Crash in JSValue.Unwrap() after repeated calls to .NET object async method

[jasongin]

Certain call patterns from JS to .NET can cause a crash when "unwrapping" the this object for a method call, in JSValue.Unwrap() on this line:

return GCHandle.FromIntPtr(result).Target!;

The crash is due to a null or invalid handle (result) value. It seems to be more likely when calling .NET async methods from JS. And much easier to repro by forcing a .NET and/or Node.js GC.

Repro steps:

1. Check out the repro branch dev/jasongin/gchandle
2. dotnet pack from root (for some extra debugging output related to GCHandle wrap/unwrap)
3. cd examples/dotnet-module
4. dotnet build
5. node --expose-gc example.js

Occasionally it will run and just keep counting with no errors. But usually it crashes right away with an exception similar to this:

Unwrapping GC handle 0000000000000004 Error unwrapping 0000000000000004: System.NullReferenceException: Object reference not set to an instance of an object. at System.Runtime.InteropServices.GCHandle.get_Target() at Microsoft.JavaScript.NodeApi.JSValue.Unwrap(String unwrapType)
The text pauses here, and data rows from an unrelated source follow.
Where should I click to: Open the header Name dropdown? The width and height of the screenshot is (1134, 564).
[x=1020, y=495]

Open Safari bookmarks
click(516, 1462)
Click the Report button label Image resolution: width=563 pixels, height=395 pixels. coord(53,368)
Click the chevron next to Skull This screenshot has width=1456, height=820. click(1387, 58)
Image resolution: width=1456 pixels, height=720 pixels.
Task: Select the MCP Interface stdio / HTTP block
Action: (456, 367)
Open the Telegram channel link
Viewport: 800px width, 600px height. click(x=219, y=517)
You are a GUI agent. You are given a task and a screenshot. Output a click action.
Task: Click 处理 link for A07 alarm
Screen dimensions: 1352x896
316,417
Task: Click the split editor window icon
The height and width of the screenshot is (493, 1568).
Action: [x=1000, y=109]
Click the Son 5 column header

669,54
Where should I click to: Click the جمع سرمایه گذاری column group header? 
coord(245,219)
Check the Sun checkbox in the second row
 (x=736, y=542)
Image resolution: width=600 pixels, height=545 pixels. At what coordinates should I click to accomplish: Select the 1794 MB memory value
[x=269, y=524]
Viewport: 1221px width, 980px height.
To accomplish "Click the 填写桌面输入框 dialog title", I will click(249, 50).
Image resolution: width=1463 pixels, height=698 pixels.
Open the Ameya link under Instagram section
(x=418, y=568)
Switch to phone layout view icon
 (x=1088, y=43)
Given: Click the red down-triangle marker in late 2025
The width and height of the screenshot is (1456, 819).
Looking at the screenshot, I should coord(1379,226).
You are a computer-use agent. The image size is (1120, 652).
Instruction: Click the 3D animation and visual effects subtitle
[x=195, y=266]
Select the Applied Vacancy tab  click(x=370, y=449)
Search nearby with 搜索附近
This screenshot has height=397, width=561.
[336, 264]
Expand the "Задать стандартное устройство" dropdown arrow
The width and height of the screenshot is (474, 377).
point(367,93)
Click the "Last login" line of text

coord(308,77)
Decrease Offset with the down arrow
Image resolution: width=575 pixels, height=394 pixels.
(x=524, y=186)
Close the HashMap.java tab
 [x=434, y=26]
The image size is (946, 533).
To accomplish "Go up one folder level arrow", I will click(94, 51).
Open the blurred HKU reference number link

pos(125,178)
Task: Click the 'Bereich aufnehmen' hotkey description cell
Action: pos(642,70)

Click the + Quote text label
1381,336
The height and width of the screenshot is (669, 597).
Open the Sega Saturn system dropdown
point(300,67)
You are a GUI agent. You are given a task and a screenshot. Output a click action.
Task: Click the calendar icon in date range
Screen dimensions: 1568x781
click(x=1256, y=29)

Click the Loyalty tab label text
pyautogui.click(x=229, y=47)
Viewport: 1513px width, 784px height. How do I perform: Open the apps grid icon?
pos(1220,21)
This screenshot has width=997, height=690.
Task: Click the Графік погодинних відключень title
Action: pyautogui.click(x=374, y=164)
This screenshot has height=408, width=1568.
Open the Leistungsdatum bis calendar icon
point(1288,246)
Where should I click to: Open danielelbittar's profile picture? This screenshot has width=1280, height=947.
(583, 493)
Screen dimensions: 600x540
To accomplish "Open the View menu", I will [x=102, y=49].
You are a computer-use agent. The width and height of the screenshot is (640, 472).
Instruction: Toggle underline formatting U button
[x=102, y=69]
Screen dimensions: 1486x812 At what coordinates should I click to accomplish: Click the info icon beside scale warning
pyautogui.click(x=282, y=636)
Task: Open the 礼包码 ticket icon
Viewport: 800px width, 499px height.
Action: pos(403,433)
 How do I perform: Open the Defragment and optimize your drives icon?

Or sometimes the GC handle value might be more random junk that causes an AV:

Unwrapping handle 00007FFAC2233D88 Fatal error. System.AccessViolationException: Attempted to read or write protected memory. This is often an indication > that other memory is corrupt.

In either case the GC handle value is wrong, since the correct handle values can be seen in previous logging. For some reason napi_unwrap() is returning bad values, even when its return value is napi_ok. It is definitely being called from the JS thread, since it is the start of a callback, unwrapping the this value.